Some of you lovelies commented on yesterday's post that you liked my Bustier Line T-shirt that I made a couple of years ago, so I thought I'd make a little tutorial to show how you could make your own, should you feel so inclined. I made the T-shirt pictured above during my lunch break today and took photos of the steps, but even though it's a quick project to make, I think the explanation may prove too lengthy for one post. So today I'll deal with how you can develop your own pattern and prep the pattern pieces, then I'll create a separate post covering the construction process later in the week.
Ok, so I made the top above from two old mens T-shirt so these instructions refer to this specifically, but of course you could simply use stretchy fabric and alter your construction as such. I've used existing T-shirts, because aside from the benefits of reusing textiles which might otherwise end up in a landfill, it's easy to incorporate some of the existing finishing making the whole process quicker and easier for you. I am using an overlocker (serger) for this, but you could use a normal flat-lock machine, either way, I'd recommend practicing joing together stretch fabric until you are happy you have the right tension/threads/etc. Here we go....

(Given information)
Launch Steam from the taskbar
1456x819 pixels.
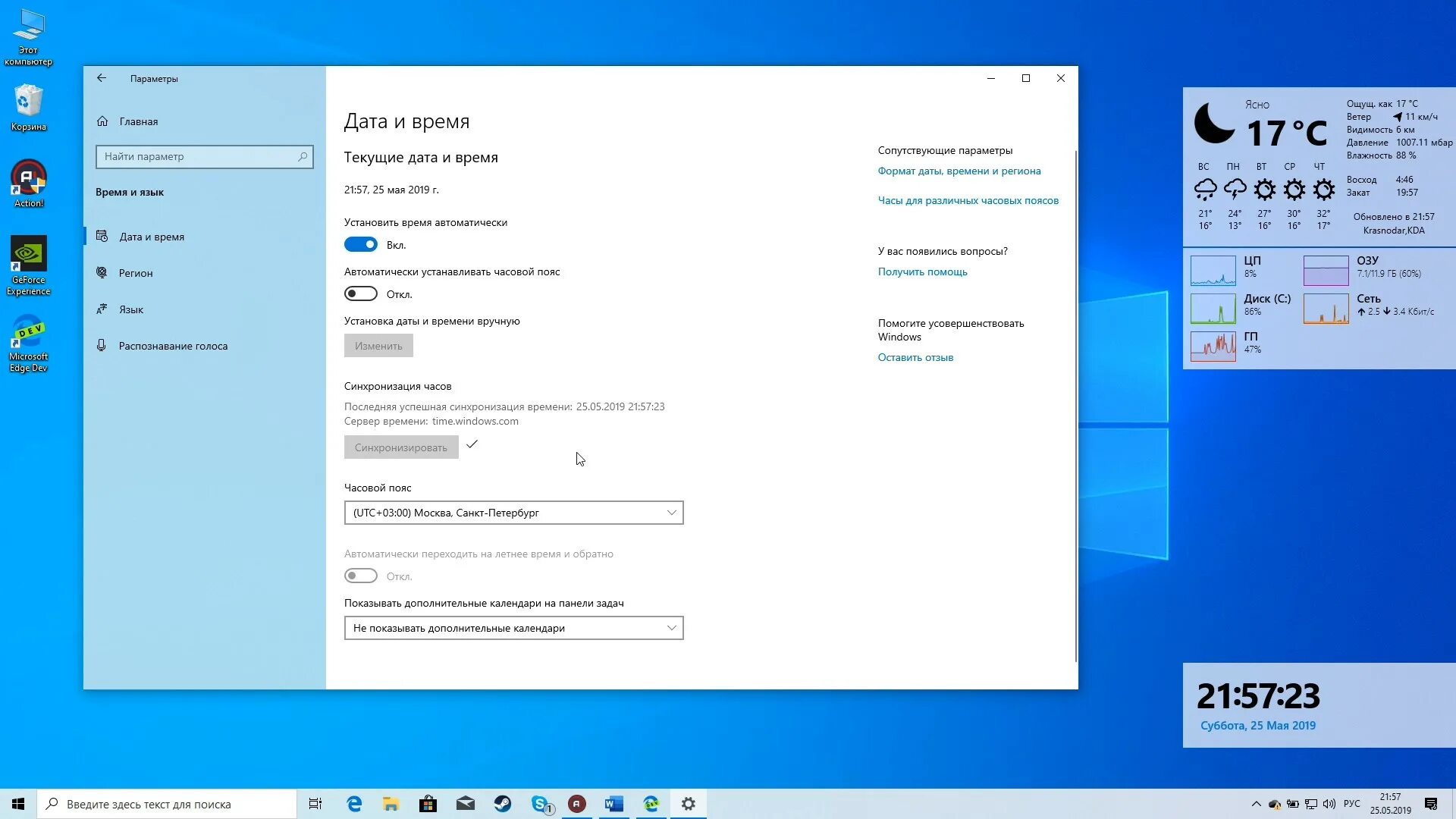pos(503,803)
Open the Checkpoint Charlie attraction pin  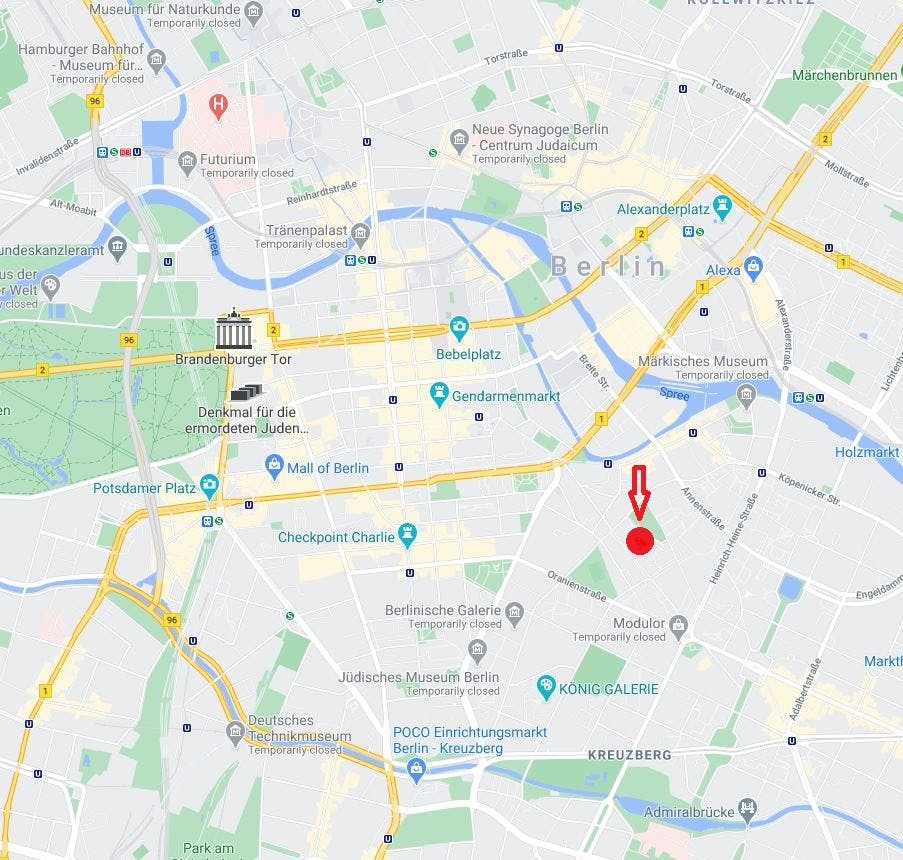408,535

(Task prompt)
Please quote the T-shirt tutorial text word for word, everything from "Some of you" down to "in the week.".

(Written response)
Some of you lovelies commented on yesterday's post that you liked my Bustier Line T-shirt that I made a couple of years ago, so I thought I'd make a little tutorial to show how you could make your own, should you feel so inclined. I made the T-shirt pictured above during my lunch break today and took photos of the steps, but even though it's a quick project to make, I think the explanation may prove too lengthy for one post. So today I'll deal with how you can develop your own pattern and prep the pattern pieces, then I'll create a separate post covering the construction process later in the week.